- Born: January 28, 1944 Galt, Ontario, Canada
- Died: January 2, 2017 (aged 72) Hamilton, Ontario, Canada
- Coached for: New York Rangers
- Coaching career: 1975–2004

= Ron Smith (ice hockey, born 1944) =

Ron Smith (January 28, 1944 – January 2, 2017) was a Canadian professional ice hockey coach in the American Hockey League (AHL) and the National Hockey League (NHL). Smith held various coaching roles including head coach of the Binghamton Rangers of the AHL from 1991 to 1993 and was the interim head coach for the New York Rangers of the NHL in 1993. Smith was inducted into the Cambridge Sports Hall of Fame in 2002.

==Early life and education==
Smith was born on January 28, 1944, in Galt, Ontario. He was an athlete on multiple teams during his education at Glenview Park Secondary School. He completed additional schooling at the University of Waterloo.

==Career==
As a baseball player in 1964, Smith signed with the San Francisco Giants and played in the minor leagues for the Magic Valley Cowboys and the Decatur Commodores. After leaving baseball, Smith began his hockey career playing for the Galt Hornets from 1968 to 1974. Following his time with the Hornets, Smith started his coaching career. He led the Guelph Platers from 1975 to 1978 and was an assistant coach for the Buffalo Sabres in 1980. Later on, Smith worked with the Vancouver Canucks from 1981 to 1985 and the New Jersey Devils from 1986 to 1988. Smith returned to the Guelph Platers as their coach from 1989 to 1991 before becoming the coach for the Binghamton Rangers from 1991 to 1993.

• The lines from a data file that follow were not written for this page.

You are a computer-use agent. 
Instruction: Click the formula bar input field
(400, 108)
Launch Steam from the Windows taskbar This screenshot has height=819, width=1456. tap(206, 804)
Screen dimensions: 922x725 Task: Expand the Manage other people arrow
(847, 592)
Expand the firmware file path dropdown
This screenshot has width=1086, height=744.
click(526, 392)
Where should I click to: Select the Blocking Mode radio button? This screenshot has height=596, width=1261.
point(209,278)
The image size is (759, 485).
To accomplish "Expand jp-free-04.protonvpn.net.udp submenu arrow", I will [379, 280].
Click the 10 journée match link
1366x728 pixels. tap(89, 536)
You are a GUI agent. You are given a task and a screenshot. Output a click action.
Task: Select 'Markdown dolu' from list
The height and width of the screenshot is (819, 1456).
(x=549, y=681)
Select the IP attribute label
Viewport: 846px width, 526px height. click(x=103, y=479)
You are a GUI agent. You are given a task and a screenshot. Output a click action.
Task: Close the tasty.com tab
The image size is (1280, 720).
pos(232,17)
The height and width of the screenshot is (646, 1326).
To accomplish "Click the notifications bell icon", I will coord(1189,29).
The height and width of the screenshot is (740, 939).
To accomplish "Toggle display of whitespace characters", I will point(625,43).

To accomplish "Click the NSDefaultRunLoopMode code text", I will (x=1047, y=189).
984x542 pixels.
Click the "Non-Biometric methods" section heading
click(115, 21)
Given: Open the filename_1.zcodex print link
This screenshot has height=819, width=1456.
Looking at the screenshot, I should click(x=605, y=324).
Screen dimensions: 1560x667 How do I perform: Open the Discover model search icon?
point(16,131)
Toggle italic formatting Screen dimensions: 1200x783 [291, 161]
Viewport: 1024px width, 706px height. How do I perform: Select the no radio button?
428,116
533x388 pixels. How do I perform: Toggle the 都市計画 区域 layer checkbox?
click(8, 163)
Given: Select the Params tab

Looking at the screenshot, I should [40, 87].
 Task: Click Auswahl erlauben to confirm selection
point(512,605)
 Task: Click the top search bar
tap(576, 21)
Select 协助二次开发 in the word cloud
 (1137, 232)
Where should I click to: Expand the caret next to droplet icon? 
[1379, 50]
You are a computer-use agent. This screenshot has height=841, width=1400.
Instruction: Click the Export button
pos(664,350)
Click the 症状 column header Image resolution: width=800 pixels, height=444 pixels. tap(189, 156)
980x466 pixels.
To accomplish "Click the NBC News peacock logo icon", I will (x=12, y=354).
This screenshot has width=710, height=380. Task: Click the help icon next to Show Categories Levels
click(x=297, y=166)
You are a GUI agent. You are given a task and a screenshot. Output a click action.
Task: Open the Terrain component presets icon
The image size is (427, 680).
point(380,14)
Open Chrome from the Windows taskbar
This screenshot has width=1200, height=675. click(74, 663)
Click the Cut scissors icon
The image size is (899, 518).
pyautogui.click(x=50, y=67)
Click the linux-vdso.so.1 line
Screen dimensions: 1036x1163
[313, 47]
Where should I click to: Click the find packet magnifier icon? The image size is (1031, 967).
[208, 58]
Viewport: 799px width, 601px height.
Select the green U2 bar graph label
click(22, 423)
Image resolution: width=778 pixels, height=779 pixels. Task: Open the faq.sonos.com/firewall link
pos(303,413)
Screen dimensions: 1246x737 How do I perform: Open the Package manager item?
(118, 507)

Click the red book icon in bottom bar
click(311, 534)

Smith replaced Roger Neilson in January 1993 as an interim head coach for the New York Rangers during the 1992–93 NHL season. Smith was the Rangers coach for 44 games before being replaced by Mike Keenan in April 1993. Smith returned to Vancouver as an assistant coach for the next two seasons, and was alongside head coach Pat Quinn for the Canucks' run to the 1994 Stanley Cup Final. Additional NHL teams that Smith was an assistant coach for include the Toronto Maple Leafs and the Carolina Hurricanes. With the Hurricanes, Smith was also a scout during the 2006 Stanley Cup and remained with the team until his retirement in 2014.

Outside of the NHL, Smith coached the Cincinnati Cyclones from 1995 to 2001 and the Lowell Lock Monsters from 2001 to 2004. Other non-coaching positions Smith held include a director role for the Canadian Olympic team and the Ontario Hockey Association.

==Death==
Smith died on January 2, 2017, in Hamilton, Ontario.

==Awards and honors==
In 2002, Smith was inducted into the Cambridge Sports Hall of Fame.